TEXT PROVIDED:
━━━━━━━━━━━━━━━━━━━━━━━━━━━━━━
I much preferred Summer's assessment of Piketty to FT's: he was measured and responsible in his criticism, and correctly noted that it'll take years for serious academics to sift through the merit of the book. Alas, responsible discussion is hard to come by when it comes to data that challenges peoples' closely-held values.

In this age of metrics everywhere and big data, the data on inequality, a very important social issue, took Piketty and his collaborators, all professional economists, many years of research to assemble and publish.

This data is not even big: to paraphrase a joke I read on HN recently, you could do the analysis in Excel and it wouldn't even crash.

There is something to be said for systematically gathering a lot more data than governments collect now, especially income and wealth data in this case. Not because it benefits anyone economically right now, but because without collecting it now, it is that much harder to reconstruct it later.

The primary issue here is how you can define "wealth" or "rich" and "poor." Income's one measure, sure. But what about the trust fund kids? What about college kids?

The real problem with collecting data like this is that there's no real good source of it. Most of what you get has selection bias, and the other stuff you can get is riddled with holes. And then you try to do it across countries, where definitions change and governments college disparate data at differing granularities and it just gets...frustrating.

An economist's toughest job is finding good data. The analysis is the easy part!
━━━━━━━━━━━━━━━━━━━━━━━━━━━━━━
MATERIAL PROVIDED:
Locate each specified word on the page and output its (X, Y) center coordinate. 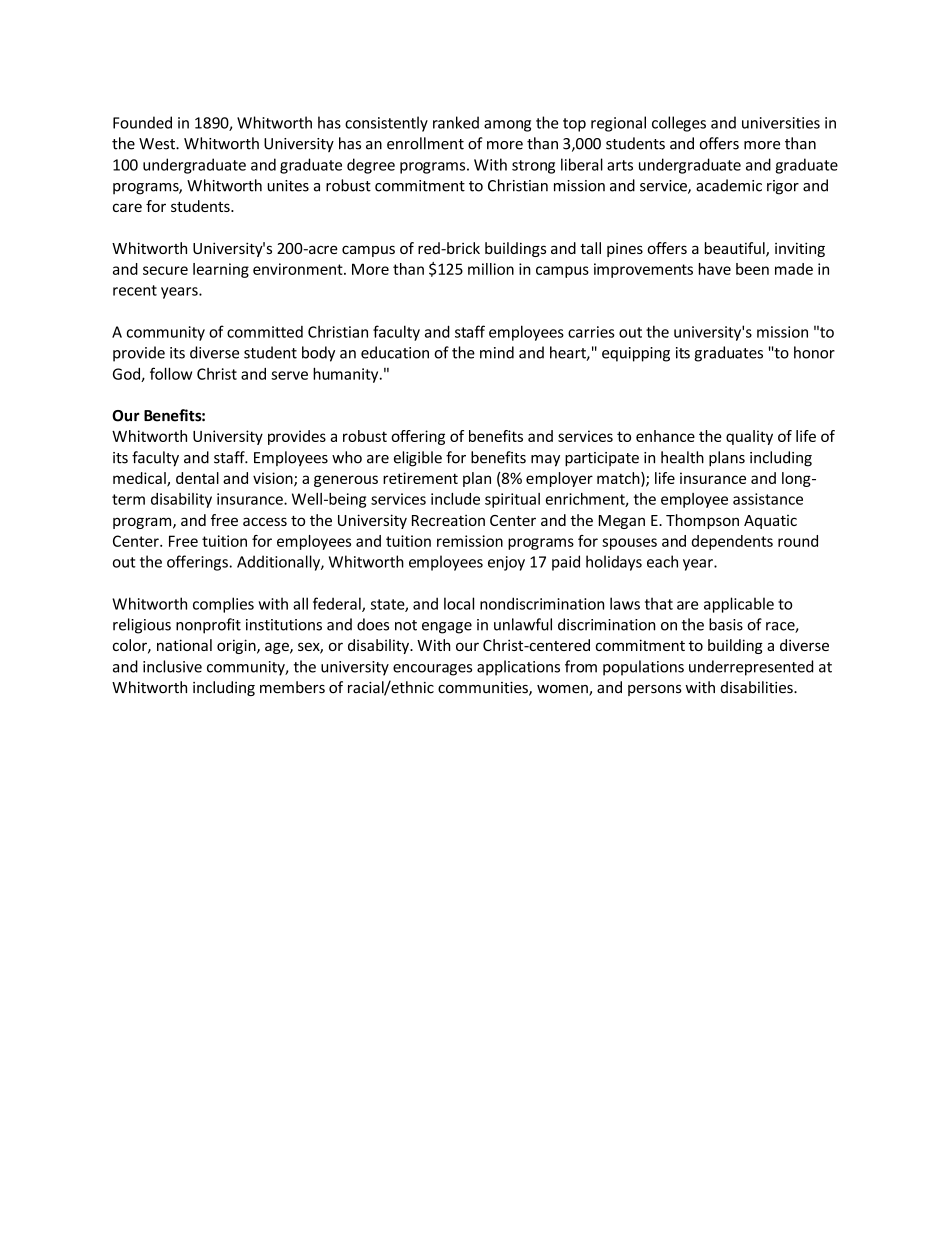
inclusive (172, 666)
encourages (432, 670)
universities (781, 123)
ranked (456, 122)
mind (497, 352)
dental (197, 478)
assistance (768, 499)
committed (265, 332)
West (158, 144)
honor (814, 352)
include (455, 499)
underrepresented (751, 668)
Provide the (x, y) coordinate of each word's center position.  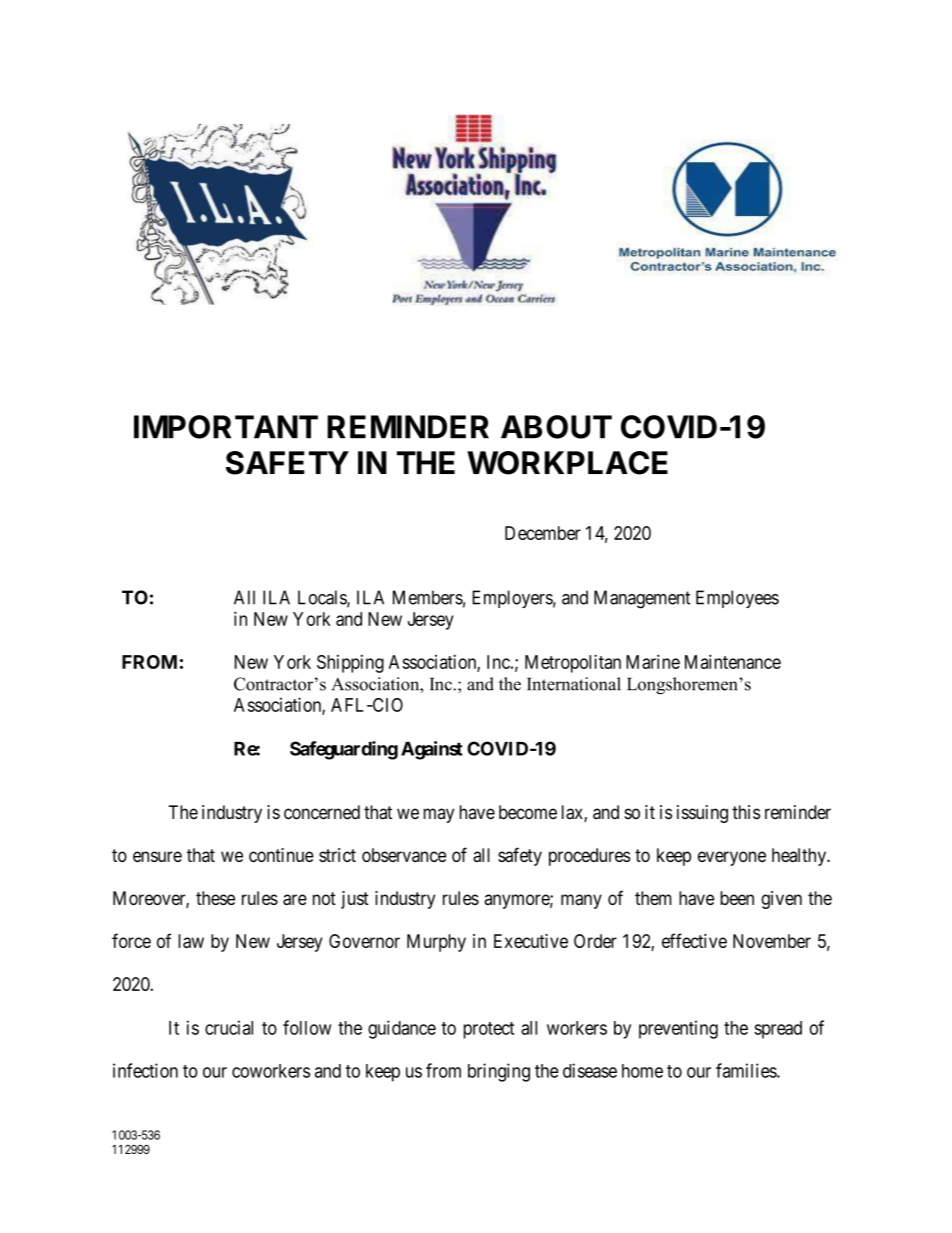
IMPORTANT (226, 427)
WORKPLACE (567, 463)
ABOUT (556, 427)
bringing (499, 1072)
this (746, 812)
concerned (322, 812)
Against (432, 750)
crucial (229, 1027)
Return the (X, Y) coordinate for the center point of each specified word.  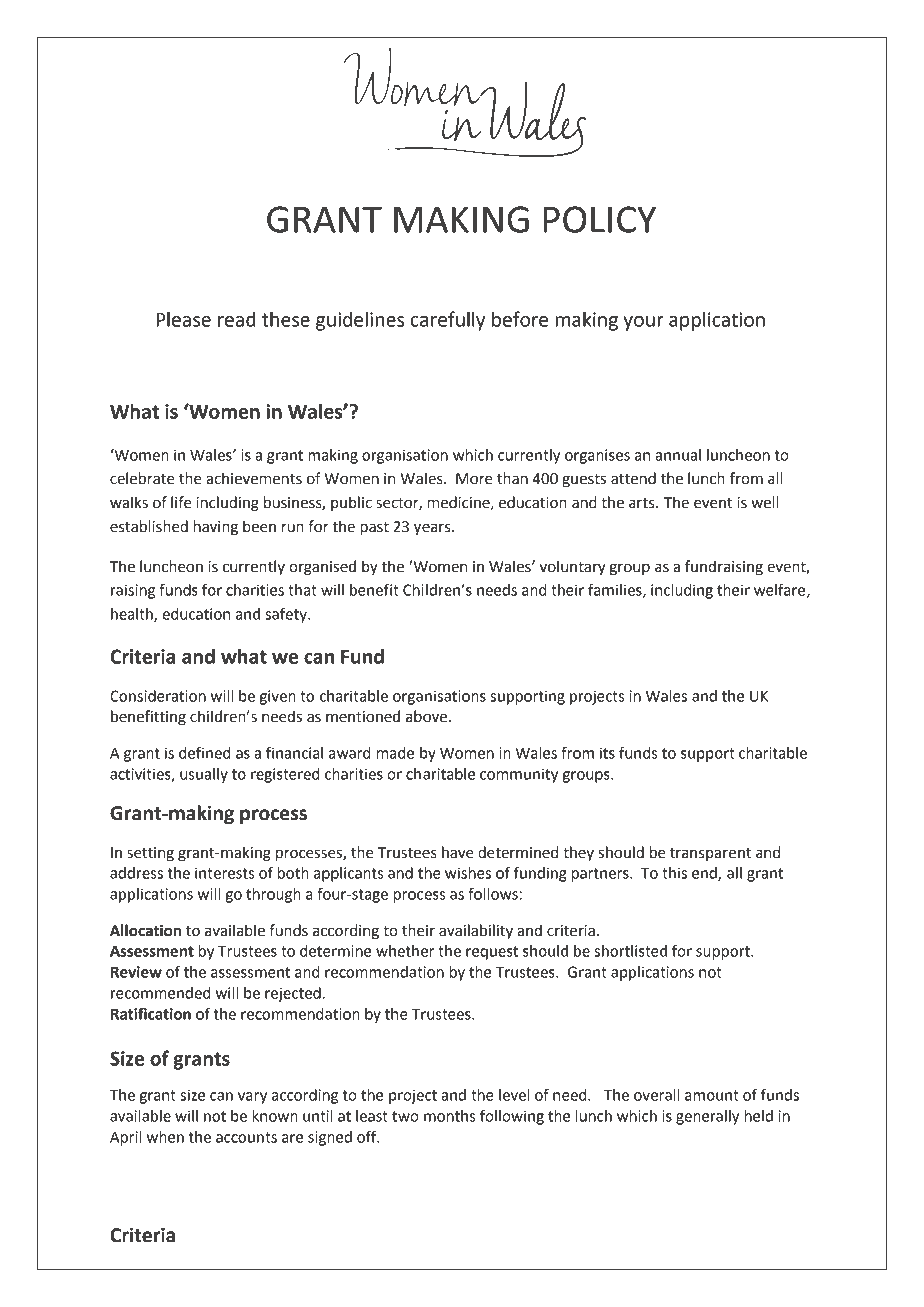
━━━━━━━━━━━━━━━━━━━━━━━━━━━━━━
LIST OF TASKS:
1. In the comments on Piketty's inequality data, what is said to be an economist's toughest job?
2. Continue the comments on Piketty's inequality data from the point where they stop.

ANSWERS IN ORDER:
1. Finding good data.

2.
And even then most people don't have a choice--they have to use what data they are "stuck with" and often times that data is provided by people with their own agenda. Public-disclosure requirements is highly politicised and fought-over by various well-financed special interests. And that is not even counting the lawyers, accountants, and advisors paid to dress things up even further after a law or rule is created.
I'm interested to know where you think the debate should lie. Do you believe that it should be debated empirically among economic journals or in the court of public opinion? Because the book is a compilation of the former and we are only seeing doubt in the latter.
I like to say that usefulness trumps truth.
Usefulness to whom, and in what context? In the case of the climate change "debate", which has significant parallels to this one, denial is useful to entrenched interests at the expense of everyone else — including, ultimately, those same interests. How "useful" is that, exactly?
Thats the point. There is no truth only useful perspectives.